The liveblog-standalone project is a toolkit for building auto-updating pages from a structured Google Doc. It is used at NPR for live coverage situations, like our 2020 Iowa caucus field reports <https://apps.npr.org/liveblogs/20200203-iowa/>
. It's a successor to our original Liveblog rig <https://github.com/nprapps/liveblog>
.
This news app is built on our interactive template <https://github.com/nprapps/interactive-template>
_. Check the readme for that template for more details about the structure and mechanics of the app, as well as how to start your own project.
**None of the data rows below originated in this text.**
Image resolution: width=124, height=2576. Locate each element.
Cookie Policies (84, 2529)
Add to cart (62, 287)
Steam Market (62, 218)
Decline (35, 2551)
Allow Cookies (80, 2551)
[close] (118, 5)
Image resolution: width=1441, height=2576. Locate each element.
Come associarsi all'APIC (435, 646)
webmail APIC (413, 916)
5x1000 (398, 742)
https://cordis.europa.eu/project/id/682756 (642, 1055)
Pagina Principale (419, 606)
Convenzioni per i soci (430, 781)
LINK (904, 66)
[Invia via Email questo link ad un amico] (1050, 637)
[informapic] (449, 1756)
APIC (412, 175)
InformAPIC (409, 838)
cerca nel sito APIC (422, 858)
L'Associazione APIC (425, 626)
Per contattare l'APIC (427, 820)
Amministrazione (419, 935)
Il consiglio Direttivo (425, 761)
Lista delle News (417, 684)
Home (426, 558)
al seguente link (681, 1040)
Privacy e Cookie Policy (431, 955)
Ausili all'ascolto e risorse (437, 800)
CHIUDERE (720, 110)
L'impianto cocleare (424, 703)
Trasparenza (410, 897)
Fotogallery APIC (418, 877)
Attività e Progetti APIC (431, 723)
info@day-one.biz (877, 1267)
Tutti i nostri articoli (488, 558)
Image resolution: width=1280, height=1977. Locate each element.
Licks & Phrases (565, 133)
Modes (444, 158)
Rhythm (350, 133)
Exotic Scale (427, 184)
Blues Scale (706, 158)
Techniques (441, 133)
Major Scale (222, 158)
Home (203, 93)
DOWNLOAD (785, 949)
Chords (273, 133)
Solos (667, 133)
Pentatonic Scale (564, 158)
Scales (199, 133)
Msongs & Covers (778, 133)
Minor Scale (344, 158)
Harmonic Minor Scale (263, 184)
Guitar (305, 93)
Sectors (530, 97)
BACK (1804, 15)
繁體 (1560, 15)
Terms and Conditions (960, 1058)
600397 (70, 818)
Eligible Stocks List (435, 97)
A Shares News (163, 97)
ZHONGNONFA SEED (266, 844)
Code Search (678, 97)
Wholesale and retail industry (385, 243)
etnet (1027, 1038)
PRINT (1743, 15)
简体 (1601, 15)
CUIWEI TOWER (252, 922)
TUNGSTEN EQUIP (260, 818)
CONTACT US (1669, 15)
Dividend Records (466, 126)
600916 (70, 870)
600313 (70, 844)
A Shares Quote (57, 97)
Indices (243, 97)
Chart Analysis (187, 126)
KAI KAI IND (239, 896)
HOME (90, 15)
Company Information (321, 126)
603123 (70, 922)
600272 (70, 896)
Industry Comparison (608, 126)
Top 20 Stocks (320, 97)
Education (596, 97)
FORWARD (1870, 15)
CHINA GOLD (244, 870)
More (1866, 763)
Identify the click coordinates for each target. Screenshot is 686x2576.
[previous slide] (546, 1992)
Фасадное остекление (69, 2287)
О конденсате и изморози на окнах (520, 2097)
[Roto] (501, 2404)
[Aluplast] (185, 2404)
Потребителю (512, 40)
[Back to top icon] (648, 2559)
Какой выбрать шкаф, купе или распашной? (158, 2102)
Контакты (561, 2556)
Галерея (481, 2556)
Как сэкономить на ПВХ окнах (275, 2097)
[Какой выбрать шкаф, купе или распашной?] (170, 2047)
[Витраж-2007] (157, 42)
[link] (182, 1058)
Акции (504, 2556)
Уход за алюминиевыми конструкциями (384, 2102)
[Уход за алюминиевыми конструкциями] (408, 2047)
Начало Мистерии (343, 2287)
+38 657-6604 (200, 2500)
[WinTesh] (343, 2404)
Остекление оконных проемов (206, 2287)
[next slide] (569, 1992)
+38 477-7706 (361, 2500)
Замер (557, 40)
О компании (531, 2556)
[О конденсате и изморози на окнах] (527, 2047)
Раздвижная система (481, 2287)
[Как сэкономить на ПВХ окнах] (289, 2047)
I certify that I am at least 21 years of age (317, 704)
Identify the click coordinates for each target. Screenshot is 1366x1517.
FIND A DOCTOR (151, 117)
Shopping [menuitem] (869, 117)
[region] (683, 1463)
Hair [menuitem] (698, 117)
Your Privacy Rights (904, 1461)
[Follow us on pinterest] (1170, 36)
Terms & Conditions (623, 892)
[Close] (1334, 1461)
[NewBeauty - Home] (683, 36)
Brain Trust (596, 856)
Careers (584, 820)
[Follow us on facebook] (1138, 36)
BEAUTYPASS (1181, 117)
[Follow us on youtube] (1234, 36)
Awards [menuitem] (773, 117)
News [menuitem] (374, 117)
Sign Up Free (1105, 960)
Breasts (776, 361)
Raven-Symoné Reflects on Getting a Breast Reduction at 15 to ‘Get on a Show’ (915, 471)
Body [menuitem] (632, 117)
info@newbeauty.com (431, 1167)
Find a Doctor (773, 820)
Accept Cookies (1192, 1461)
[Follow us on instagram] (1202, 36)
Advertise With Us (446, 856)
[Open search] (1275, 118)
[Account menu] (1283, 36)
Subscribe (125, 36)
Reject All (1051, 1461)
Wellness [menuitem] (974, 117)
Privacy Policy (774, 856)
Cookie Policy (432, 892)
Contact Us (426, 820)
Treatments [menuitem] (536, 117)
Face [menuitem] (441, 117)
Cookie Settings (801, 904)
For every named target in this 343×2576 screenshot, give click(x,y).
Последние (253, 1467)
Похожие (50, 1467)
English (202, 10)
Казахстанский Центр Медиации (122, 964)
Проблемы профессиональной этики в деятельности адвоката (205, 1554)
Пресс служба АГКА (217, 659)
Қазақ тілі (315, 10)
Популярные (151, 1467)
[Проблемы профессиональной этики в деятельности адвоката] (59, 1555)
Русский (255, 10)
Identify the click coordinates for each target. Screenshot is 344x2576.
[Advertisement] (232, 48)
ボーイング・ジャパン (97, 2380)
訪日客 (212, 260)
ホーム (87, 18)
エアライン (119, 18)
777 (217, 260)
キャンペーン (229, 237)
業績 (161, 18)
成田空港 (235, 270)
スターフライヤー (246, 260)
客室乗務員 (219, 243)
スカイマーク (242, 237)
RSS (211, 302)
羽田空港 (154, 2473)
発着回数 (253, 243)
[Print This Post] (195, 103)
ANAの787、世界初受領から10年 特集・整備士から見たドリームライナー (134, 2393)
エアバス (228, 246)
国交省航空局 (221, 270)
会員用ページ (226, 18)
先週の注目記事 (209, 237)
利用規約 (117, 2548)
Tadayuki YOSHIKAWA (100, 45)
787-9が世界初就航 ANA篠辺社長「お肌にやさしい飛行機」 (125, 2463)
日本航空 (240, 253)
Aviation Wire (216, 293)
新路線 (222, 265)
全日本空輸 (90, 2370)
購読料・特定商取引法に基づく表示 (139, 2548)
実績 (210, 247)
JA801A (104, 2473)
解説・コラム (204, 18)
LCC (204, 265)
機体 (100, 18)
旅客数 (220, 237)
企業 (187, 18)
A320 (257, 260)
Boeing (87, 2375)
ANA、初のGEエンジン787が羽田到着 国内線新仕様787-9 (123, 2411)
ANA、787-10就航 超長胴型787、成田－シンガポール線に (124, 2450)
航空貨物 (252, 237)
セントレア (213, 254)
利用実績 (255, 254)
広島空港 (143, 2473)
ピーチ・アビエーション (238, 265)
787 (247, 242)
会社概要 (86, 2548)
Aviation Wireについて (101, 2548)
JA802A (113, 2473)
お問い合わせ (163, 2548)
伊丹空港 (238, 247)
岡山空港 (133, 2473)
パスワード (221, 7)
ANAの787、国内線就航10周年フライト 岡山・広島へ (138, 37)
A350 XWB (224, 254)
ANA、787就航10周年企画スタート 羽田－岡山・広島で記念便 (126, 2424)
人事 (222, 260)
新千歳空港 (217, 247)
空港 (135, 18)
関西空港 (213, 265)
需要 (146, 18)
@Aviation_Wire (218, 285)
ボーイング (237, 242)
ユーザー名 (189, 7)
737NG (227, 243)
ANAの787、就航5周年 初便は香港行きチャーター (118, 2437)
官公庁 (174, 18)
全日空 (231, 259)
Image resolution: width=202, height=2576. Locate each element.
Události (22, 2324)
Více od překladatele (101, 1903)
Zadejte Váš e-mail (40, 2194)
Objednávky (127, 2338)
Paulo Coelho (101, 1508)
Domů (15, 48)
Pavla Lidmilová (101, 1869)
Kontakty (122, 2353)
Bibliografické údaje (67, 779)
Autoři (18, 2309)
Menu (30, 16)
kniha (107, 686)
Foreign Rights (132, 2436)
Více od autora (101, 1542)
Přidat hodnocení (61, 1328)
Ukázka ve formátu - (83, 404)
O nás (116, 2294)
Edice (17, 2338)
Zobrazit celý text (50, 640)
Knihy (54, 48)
To run this project you will need:
npm i -g grunt-cli
)With those installed, you can then set the project up using your terminal:
git clone git@github.com:nprapps/liveblog-standalone
cd liveblog-standalone
npm install
grunt docs
grunt
Like all interactive-template projects, this application uses the Grunt task runner to handle various build steps and deployment processes. To see all tasks available, run grunt --help
. grunt
by itself will run the "default" task, which processes data and starts the development server. However, you can also specify a list of steps as arguments to Grunt, and it will run those in sequence. For example, you can just update the JavaScript and CSS assets in the build folder by using grunt bundle less
.
Common tasks that you may want to run include:
sheets
- updates local data from Google Sheets
docs
- updates local data from Google Docs
google-auth
- authenticates your account against Google for private files
static
- rebuilds files but doesn't start the dev server
cron
- runs builds and deploys on a timer (see tasks/cron.js
for details)
publish
- uploads files to the staging S3 bucket
publish:live
uploads to productionpublish:simulated
does a dry run of uploaded files and their compressed sizeslocal
- starts a version of the server locally, updating the document every few seconds
deploy
- starts the update/parse/publish loop, targeting the staging bucket
deploy-live
- deploy but for the production bucket
Essentially, the liveblog is built in three pieces. For editors and reporters, a Google Doc add-on helps them write an ArchieML document containing the page configuration and all posts. They can also use the add-on to add embedded content, or to check the document structure for errors. This code is checked into the add-on
folder.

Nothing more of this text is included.